## WHAT YOU WILL DO
From the comment thread about Ringo below, write out word for word everything from "now im old and" down to "their plastics guy!!".

Ringo: I'm a mocker.


Isn't that from A Hard Day's Night?
posted by wabbittwax at 7:07 PM on July 7, 2010


Here it is
posted by wabbittwax at 7:08 PM on July 7, 2010 [1 favorite]


Just don't send him anything. He's warning you, with peace and love.
posted by chococat at 7:10 PM on July 7, 2010 [1 favorite]


The Beatles became famous as a band that girls liked because it had cute boys in it. Then within a few years they were the most artistically important group in the world. It's as if Backstreet Boys turned into Radiohead.

That must have been disorienting.
posted by Joe Beese at 7:16 PM on July 7, 2010 [11 favorites]


when i was young punk and i hated the beatles i always said ringo was my favorite

now im old and i love the beatles and ringo is still my favorite.

thanks ringo!
posted by Potomac Avenue at 7:17 PM on July 7, 2010


I think that he and Rachel Welch made the same deal with the devil. I want their plastics guy!!
posted by pearlybob at 7:20 PM on July 7, 2010


Ringo is like Meg White - people who =think= they know something about music hate them. But, dude, if John, Paul and Gorge all like the same drummer, you had damn well best believe that drummer is fucking great.
posted by Slap*Happy at 7:26 PM on July 7, 2010 [15 favorites]


He was always the one that looked like he was having the most fun in the band when the rest of them had started hating one another.
posted by Cookiebastard at 7:29 PM on July 7, 2010


Here it is

Thanks, wabbittwax. I'd forgotten it was from a movie and not an actual press conference. Whereas, this quote:

Q: "A psychiatrist recently said you're nothing but a bunch of British Elvis Presleys."

RINGO: (shaking like Elvis) "It's not true!! It's not true!!"

## GIVEN MATERIAL
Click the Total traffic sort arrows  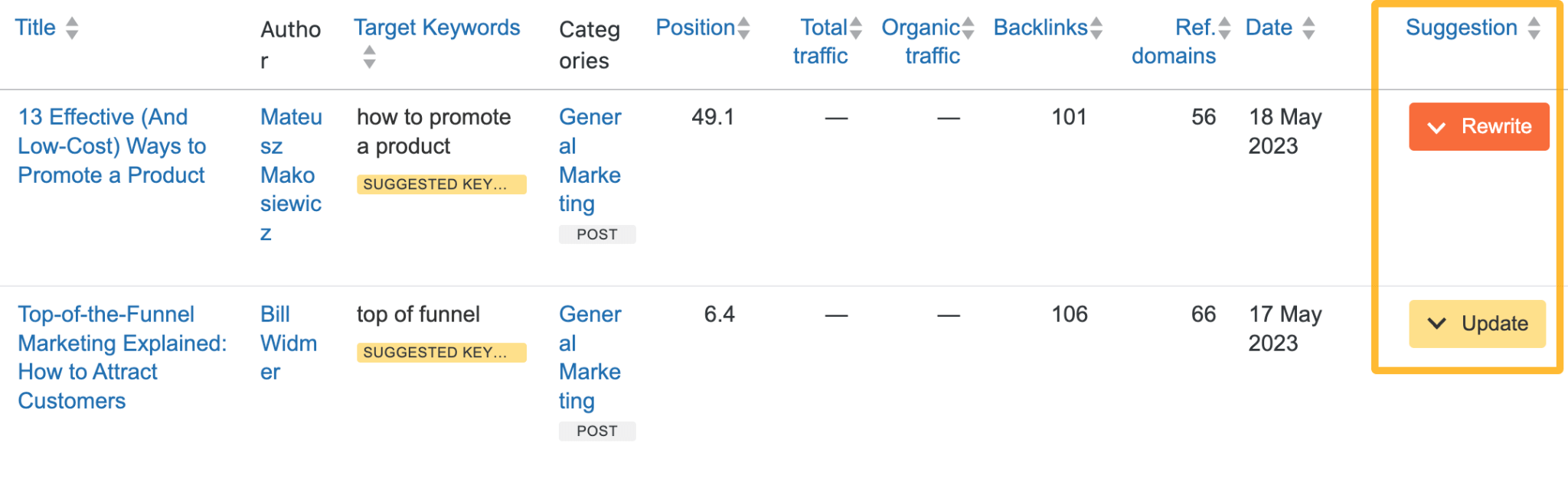point(856,29)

## FINISHED EXERCISE
now im old and i love the beatles and ringo is still my favorite.

thanks ringo!
posted by Potomac Avenue at 7:17 PM on July 7, 2010


I think that he and Rachel Welch made the same deal with the devil. I want their plastics guy!!